Entstehung individueller Wahrheiten
Doch nicht nur Besucherinnen und Besucher lädt die Auseinandersetzung mit diesen Bildern zur Befragung der eigenen Wahrnehmung und Prägung ein. Auch für die Künstlerin selbst können die Verzerrungen, Variationen und Dopplungen verschiedenster Inhalte, die sich aus ihrer zeichnerischen Collage-Technik ergeben, als Verarbeitung des durch den Lockdown getriggerten Rückbezugs auf das eigene, sich aus vielen Quellen speisende Ich gelesen werden. Die Frage, wie sich das Selbst und das Andere – besonders unter dem Eindruck der in den Bildern stetig beschworenen Spiritualität und Wahrsagerei – konstruieren, durchzieht Brätschts Serie wie die sich darauf windenden feinen Schnörkel und Kringel psychedelischer Ornamente.
In ihrer ortsspezifischen Inszenierung ergibt sich eine weitere Dimension des der realen Welt entrückten Charakters der 100 Zeichnungen: Untermalt durch eine von Wiebke Tiarks gestaltete, an verfremdete Tier- und Waldgeräusche erinnernde Soundkulisse, bespielen die Werke durch farbige Fenster in Rosa-, Gelb- und Türkistöne getauchte Räume.
Noch verstärkt wird die beinahe sakral anmutende Beleuchtungssituation durch eine gläserne Ausstellungsarchitektur, in der sich das Licht fortwährend bricht und reflektiert.

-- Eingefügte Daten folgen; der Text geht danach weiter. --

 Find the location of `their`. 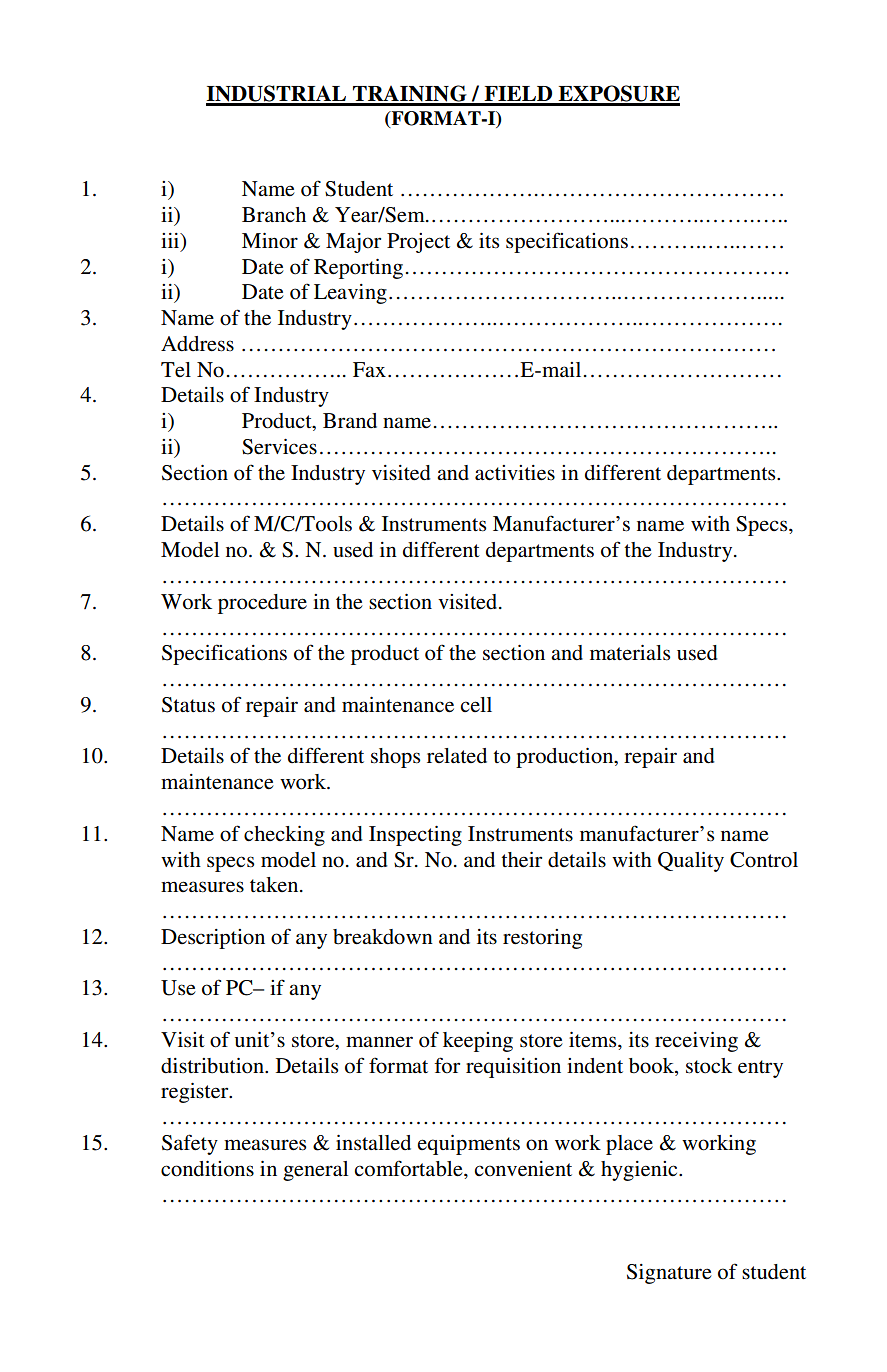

Die hier geschaffenen kleinen, aber durchschaubaren Ausstellungskabinette ergänzen nicht nur die intime Entstehungsgeschichte der Papierarbeiten, sondern bieten auch die passenderweise transparente Bühne für Brätschs malerische Beschäftigung mit der Entstehung individueller Wahrheiten und Erkenntnisse.
Die in Brätschs "Para Psychics" ständige geforderte Überprüfung der eigenen Wahrnehmung samt daraus entstehender Wirklichkeiten, stimuliert dabei auch folgende Gedanken: Gibt es hellseherische Kunst? Wie könnte diese aussehen? Was lässt sich via Malerei und Zeichnung vorhersagen? Es ist nicht sicher, doch warum sollten sich in ihren Erkundungen und Bearbeitungen mystischer und spiritueller Ästhetiken keine Antworten auf diese Fragen finden?